Strong treasury income and lower credit cost cover modification losses. AMMB enjoyed a strong start to the year with 1QFY21 reported net profit of RM365m (-7% YoY/+48% QoQ) making up 32% of our/consensus FY21 estimates. Although modification losses of RM58m was incurred, this was more than compensated by robust NoII (+26% YoY/+148% QoQ) from trading and investment gains and benign credit cost of just 19bps (4QFY20: 75bps; 1QFY20: -12bps) as lower macro provisions of RM10m were booked in during the quarter vs. 4QFY20 of RM167m.

Results’ review. Ex-modification losses, we estimate that 1QFY21 pre tax profit was flat YoY but surged 97% QoQ due to the abovementioned reasons on NoII and credit cost. Even after realising strong trading gains, we note that AMMB’s investment revaluation reserves rose further to RM877m from RM635m in FY20. NIM slipped 21bps QoQ to 1.74% following the 100bps OPR cut in 1HCY20, cushioned by lower funding cost. 1Q modification loss adds another 15bps compression to NIM. Loan growth was a decent 7% YoY (flat QoQ), led by the corporate and SME segments while deposits rose 11%/1% YoY/QoQ as AMMB looked to build up liquidity. More impressive was CASA growth (+33% YoY/+6% QoQ) due to the moratorium. With that, although 1QFY21 average funding cost was 2.62%, AMMB said that July’s funding cost is down to 2.23% thanks to the CASA growth and repricing of fixed deposits. Other than that, balance sheet looks to be in good shape with: (i) asset quality stable (GIL ratio of 1.7%) while LLC ticked up to 71% (4QFY20: 68%); (ii) strong liquidity buffers with LCR at 161%; and (iii) CET-1 ratio of 12.5%.

Conference call’s highlights. An estimated 56% of the loan book or RM60b is currently under moratorium. Of this amount, AMMB thinks RM15b (RM14b for individuals and RM1b for SME) may require further assistance post moratorium. Although additional modification losses will need to be incurred for these loans that require further support, we do not expect the quantum to be as significant as the recent loss. AMMB also highlighted that banks are presently in discussions with the auditors and BNM as to whether and when these loans that receive targeted assistance will need to be staged, which, in turn would impact the timing of loan provisioning. Hence, AMMB was not able to provide more details on the outlook for asset quality and credit cost at this juncture but mentioned to expect higher credit cost ahead.
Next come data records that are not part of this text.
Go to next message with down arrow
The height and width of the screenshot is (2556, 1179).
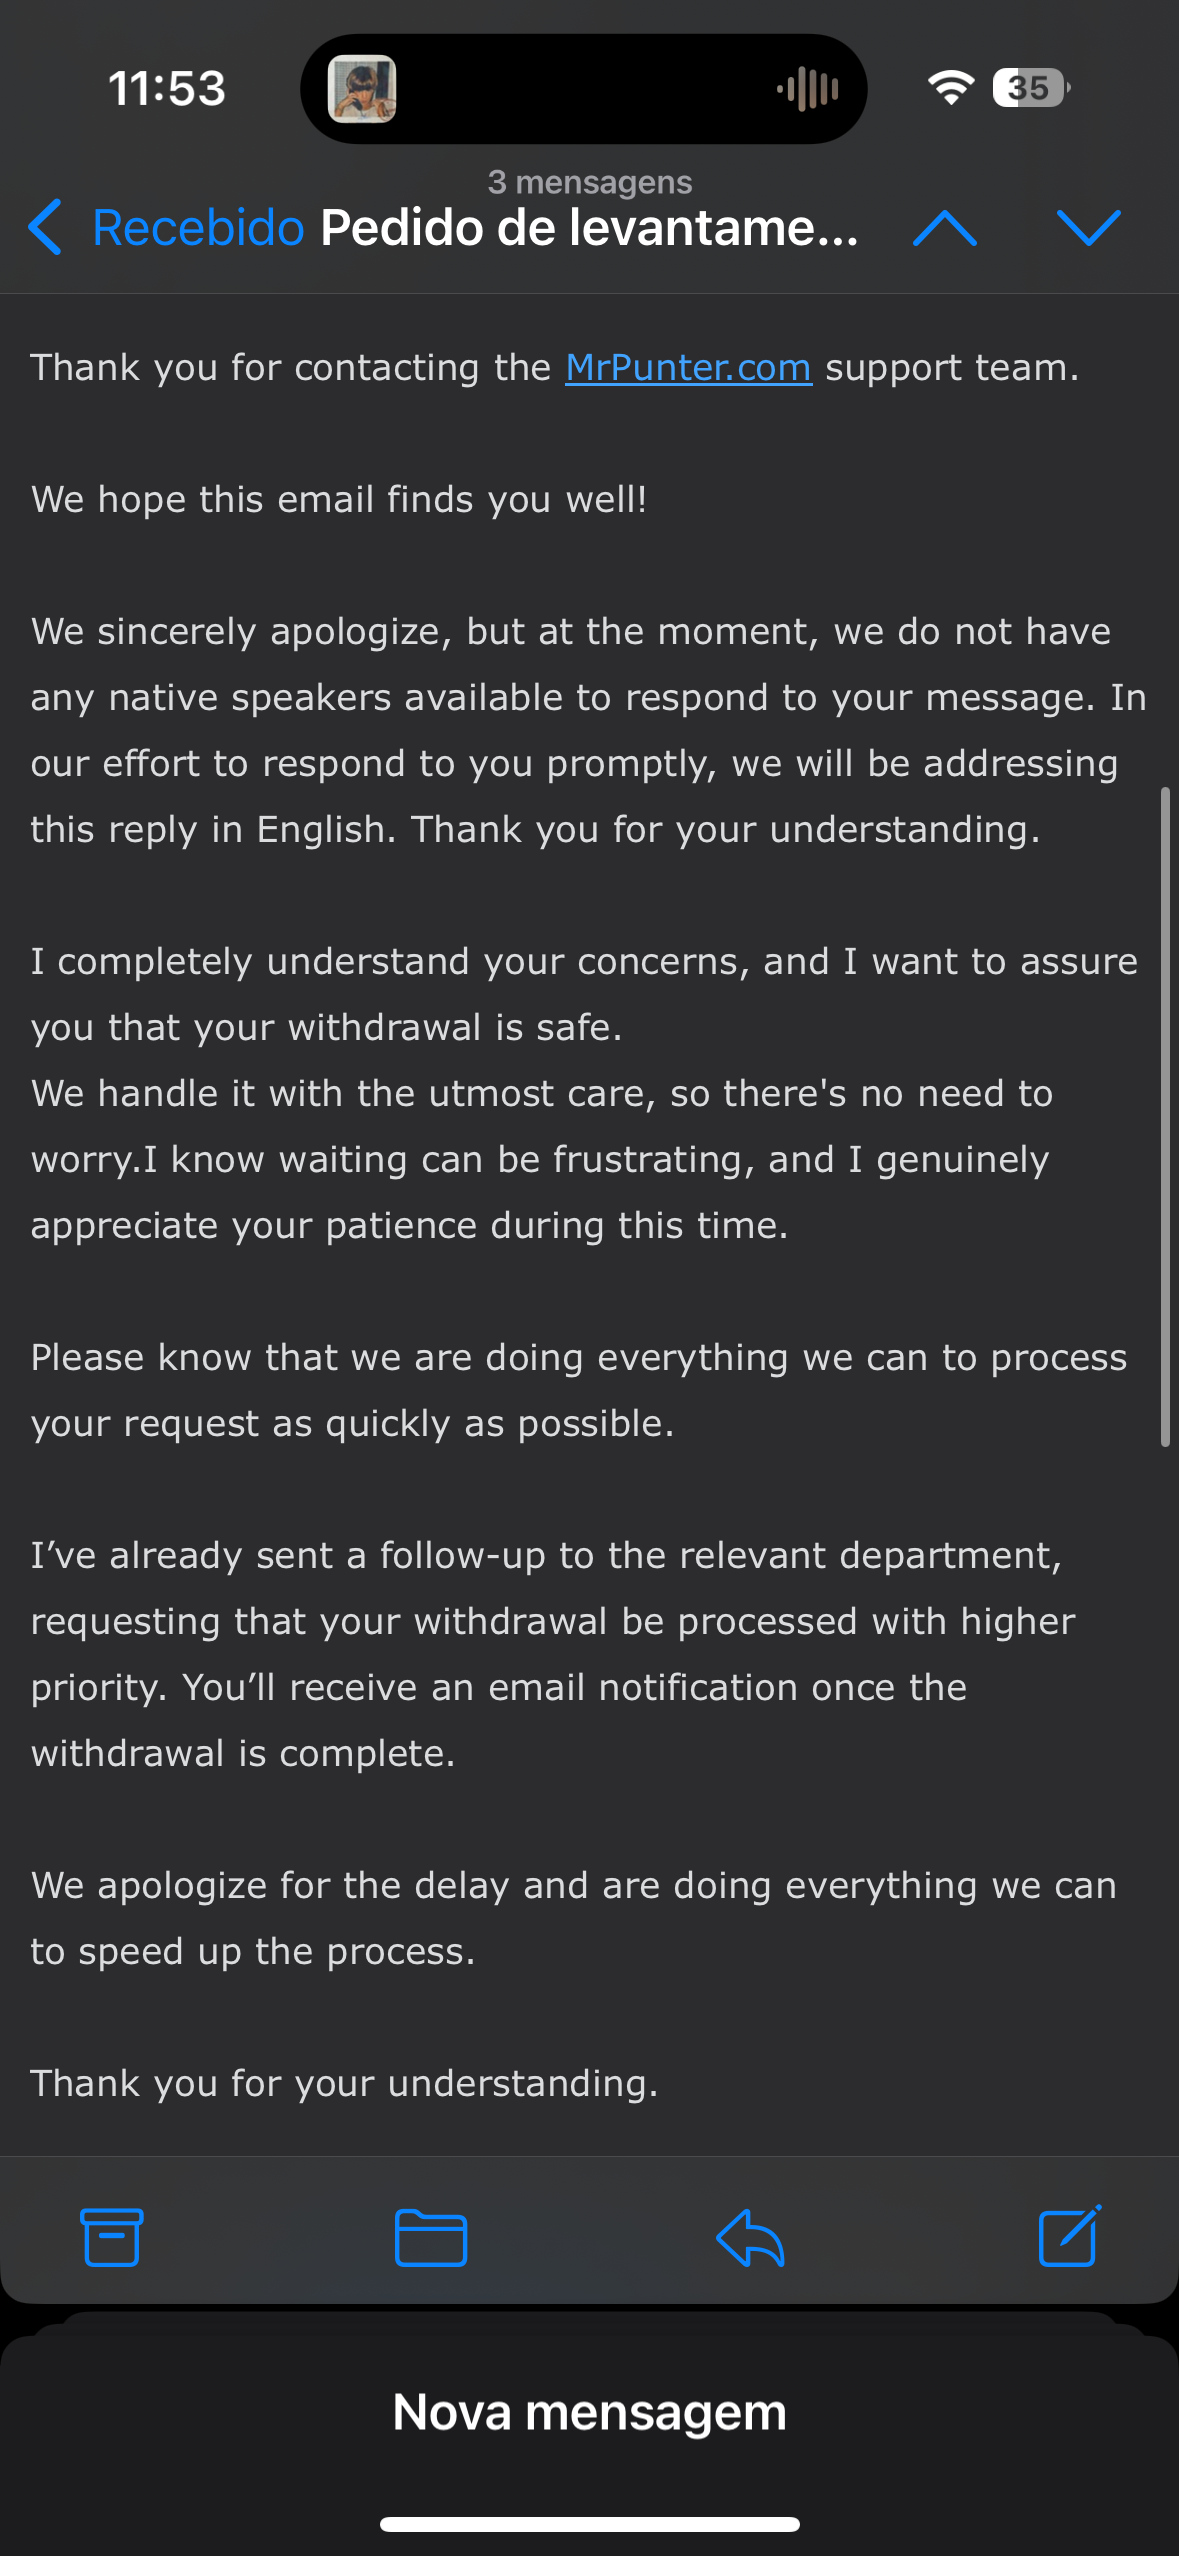pos(1088,228)
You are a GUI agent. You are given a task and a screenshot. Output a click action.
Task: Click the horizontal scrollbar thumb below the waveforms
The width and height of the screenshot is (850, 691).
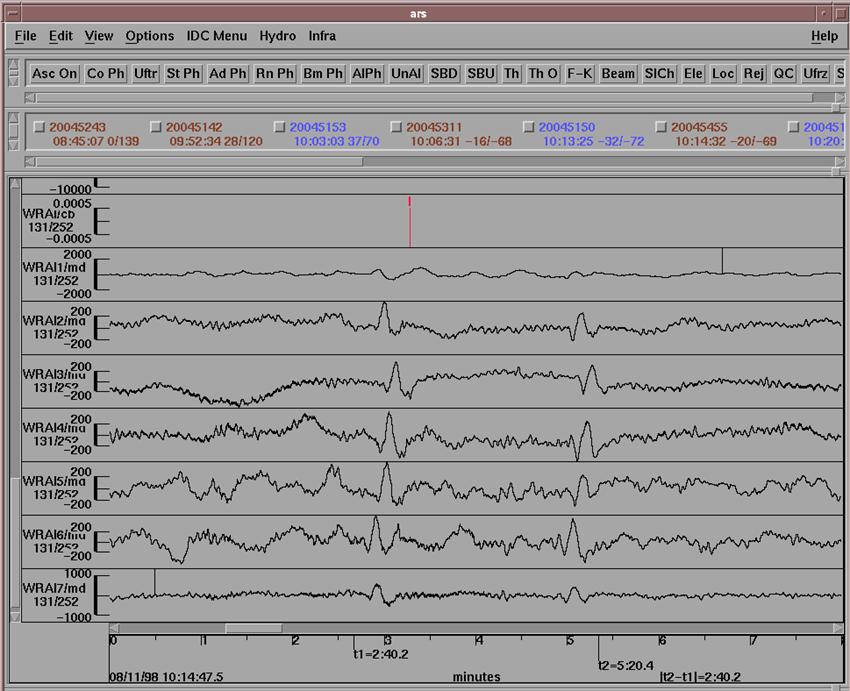coord(253,628)
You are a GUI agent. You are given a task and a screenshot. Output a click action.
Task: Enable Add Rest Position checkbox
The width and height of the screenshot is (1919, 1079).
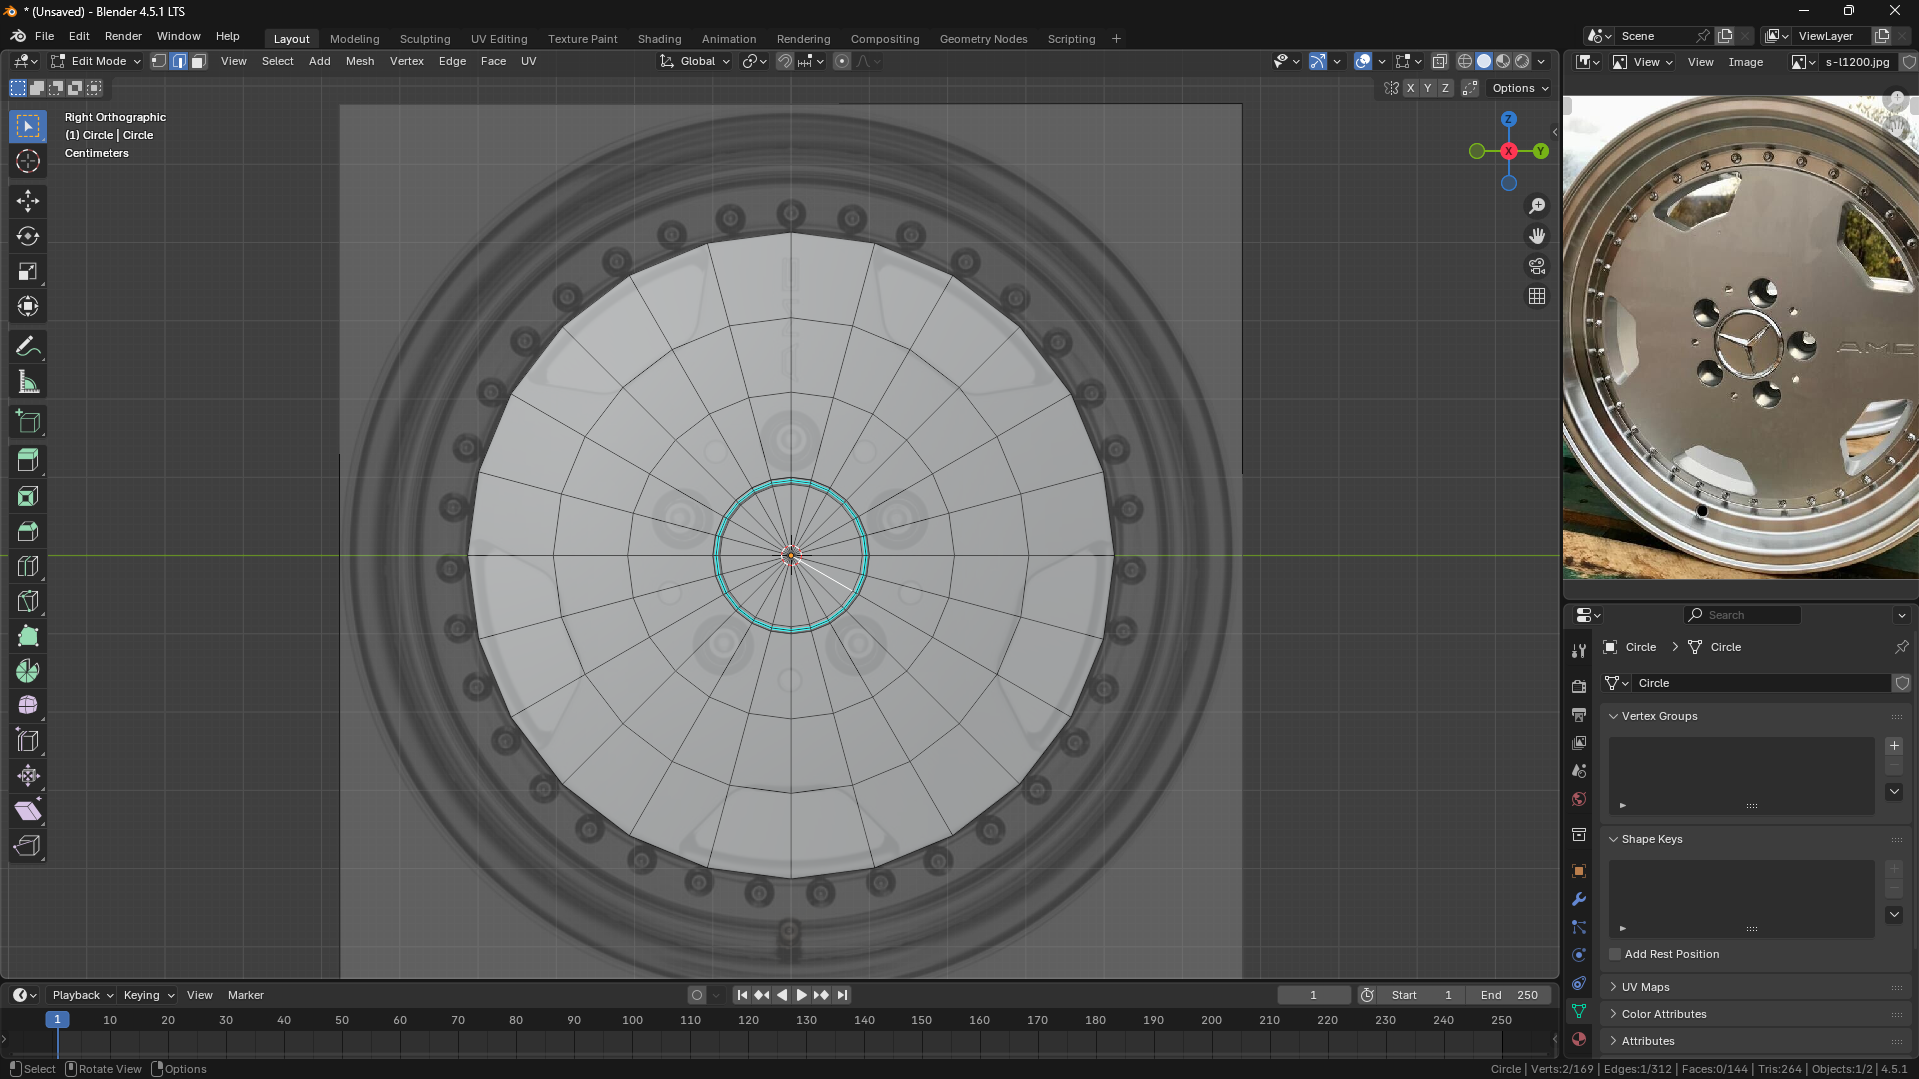point(1615,954)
AMMB still guides for potential RM300m-RM500m in loan provisions for the vulnerable segments (c. 28-47bps credit cost), of which, RM177m had been taken up in 4QFY20 and 1QFY21. There may be upside risk to the amount, depending on the operating environment. Finally, NIM guidance remains at 1.8%, but this does not take into account any further rate cuts (RM30m impact to NII for every 25bps OPR cut).

Earnings. No change to our earnings forecasts at this stage.

Maintain OUTPERFORM and TP of RM3.60, which is based on a GGM-derived CY21E PB of 0.55x. Even after we assumed AMMB takes a hit of c.RM1b in loan impairments over FY21-22, AMMB still trades at CY21E PE and PB of 7.2x and 0.46x, respectively, which we think are undemanding. In addition, the stock is down 22% YTD and has lagged peers. We see the stock as an attractive catch-up play.

Risks to our call are: (i) higher-than-expected margin squeeze, (ii) lower-than-expected loans growth, (iii) weaker-than-expected market-related income, and (iv) higher-than-expected rise in credit charge.